● WHAT THE TASK ASKS: Restate all of the entries exactly, dropping any pictures they hold.

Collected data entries
#####

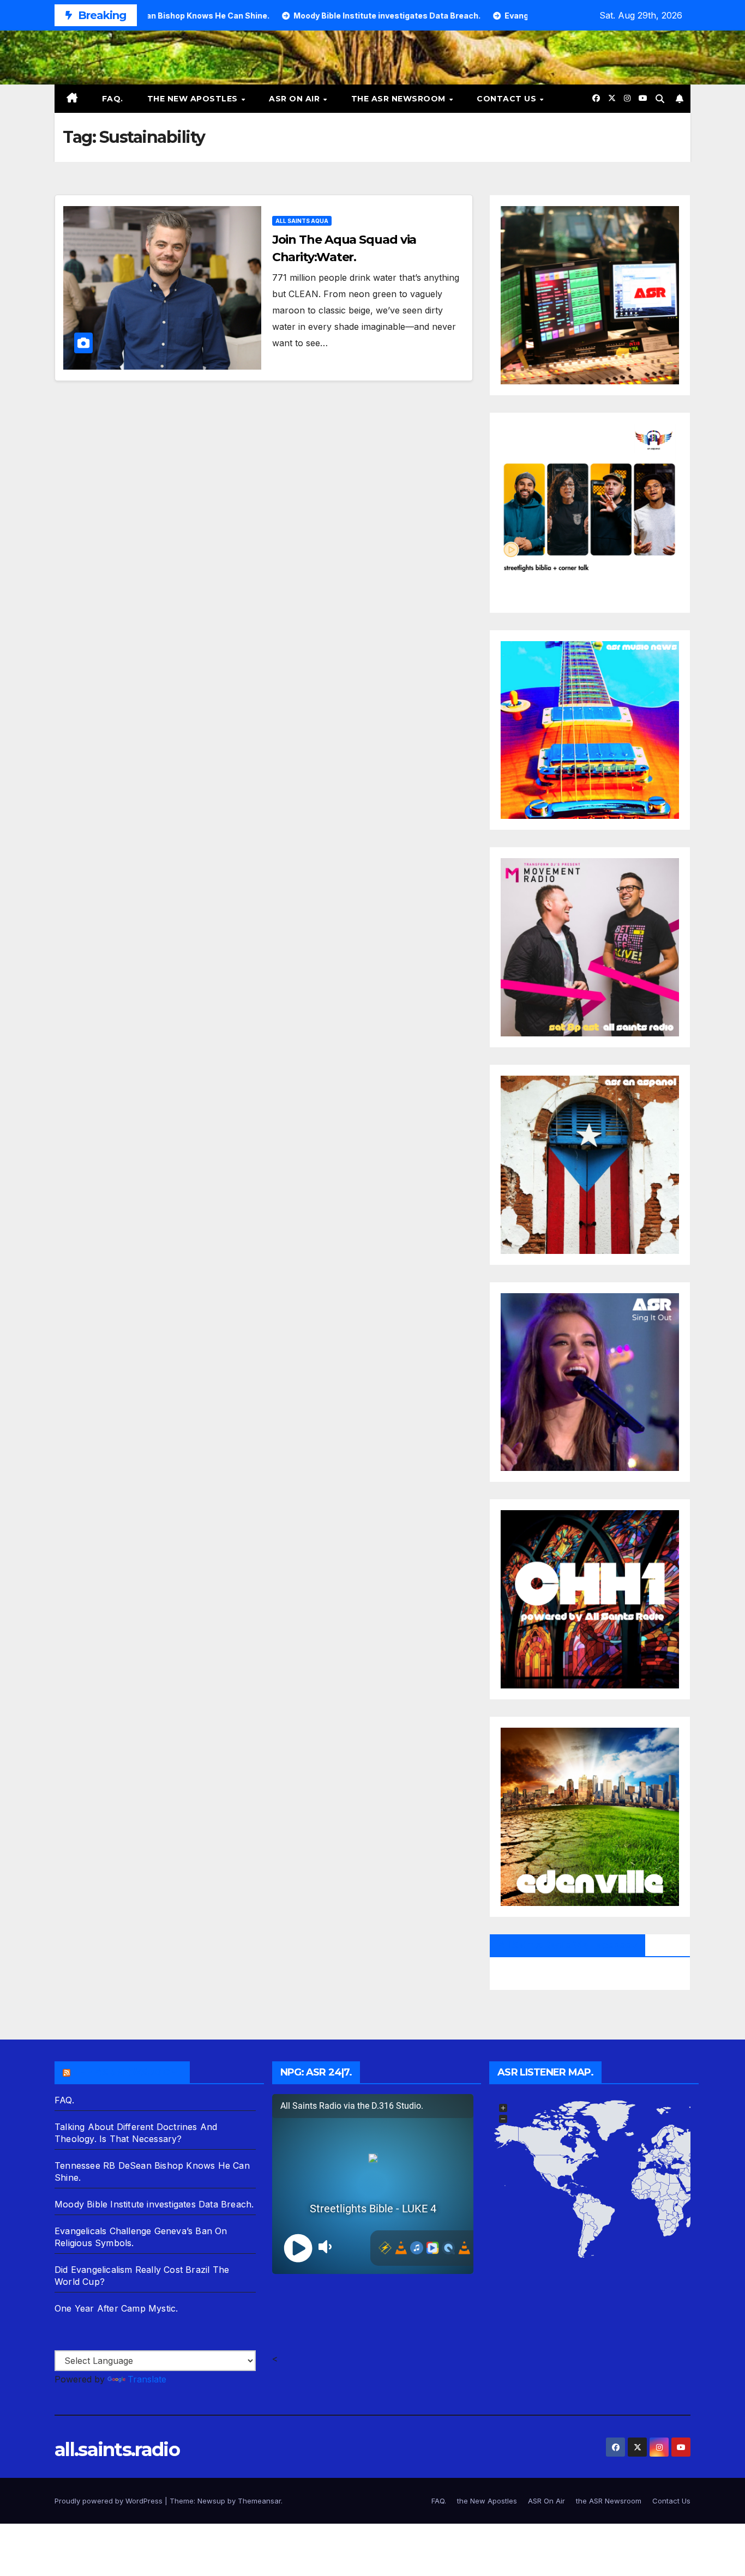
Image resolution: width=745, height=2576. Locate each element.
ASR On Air (295, 99)
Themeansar (259, 2500)
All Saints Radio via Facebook (567, 1945)
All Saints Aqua (301, 221)
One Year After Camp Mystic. (116, 2308)
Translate (147, 2379)
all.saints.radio (117, 2449)
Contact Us (508, 99)
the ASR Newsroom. (127, 2072)
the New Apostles (194, 99)
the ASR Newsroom (399, 99)
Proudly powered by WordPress (110, 2500)
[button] (660, 98)
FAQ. (112, 99)
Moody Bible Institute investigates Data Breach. (154, 2204)
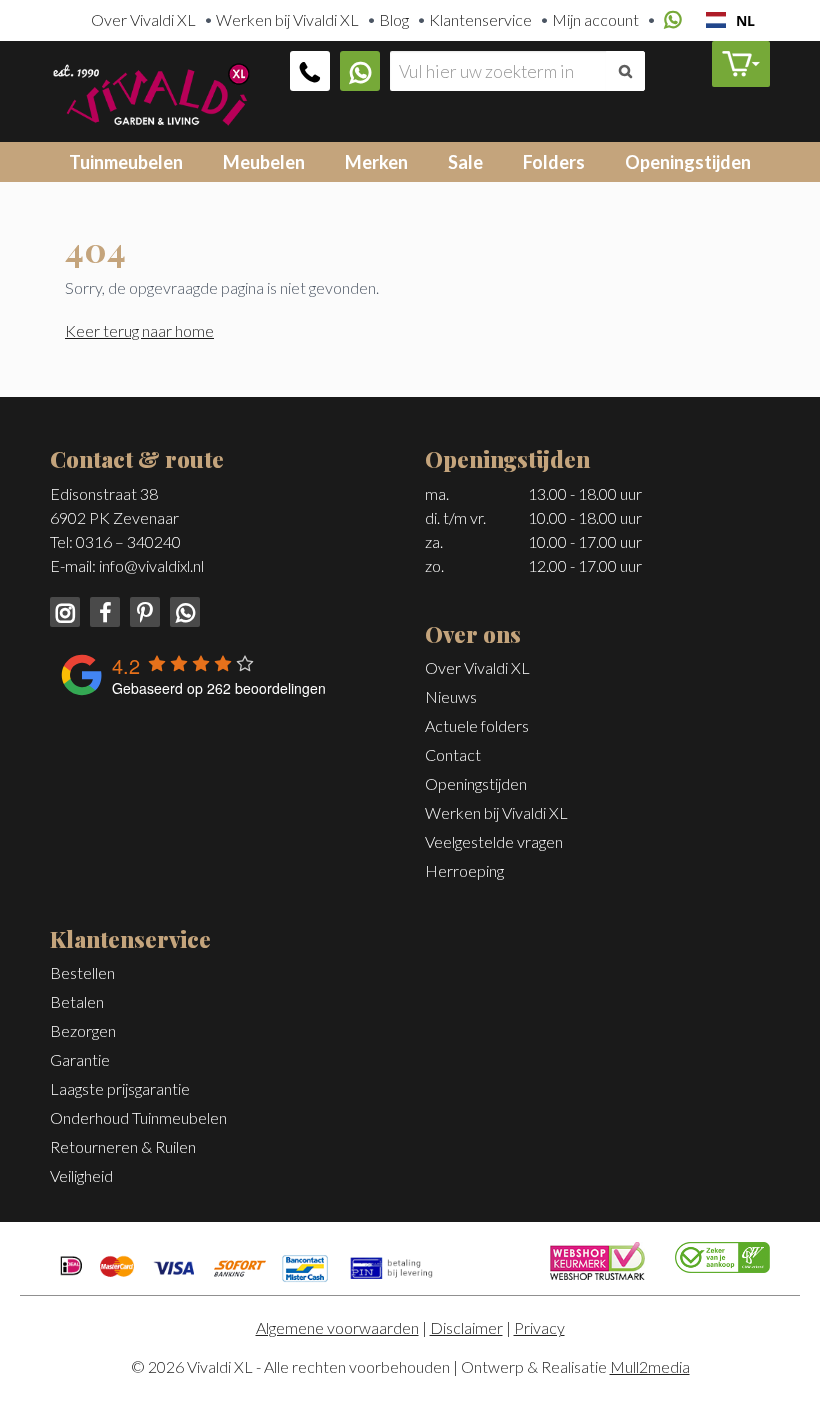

#####

● OUTPUT BELOW:
Image resolution: width=745, height=2576. Locate each element.
ASR On Air (295, 99)
Themeansar (259, 2500)
All Saints Radio via Facebook (567, 1945)
All Saints Aqua (301, 221)
One Year After Camp Mystic. (116, 2308)
Translate (147, 2379)
all.saints.radio (117, 2449)
Contact Us (508, 99)
the ASR Newsroom. (127, 2072)
the New Apostles (194, 99)
the ASR Newsroom (399, 99)
Proudly powered by WordPress (110, 2500)
[button] (660, 98)
FAQ. (112, 99)
Moody Bible Institute investigates Data Breach. (154, 2204)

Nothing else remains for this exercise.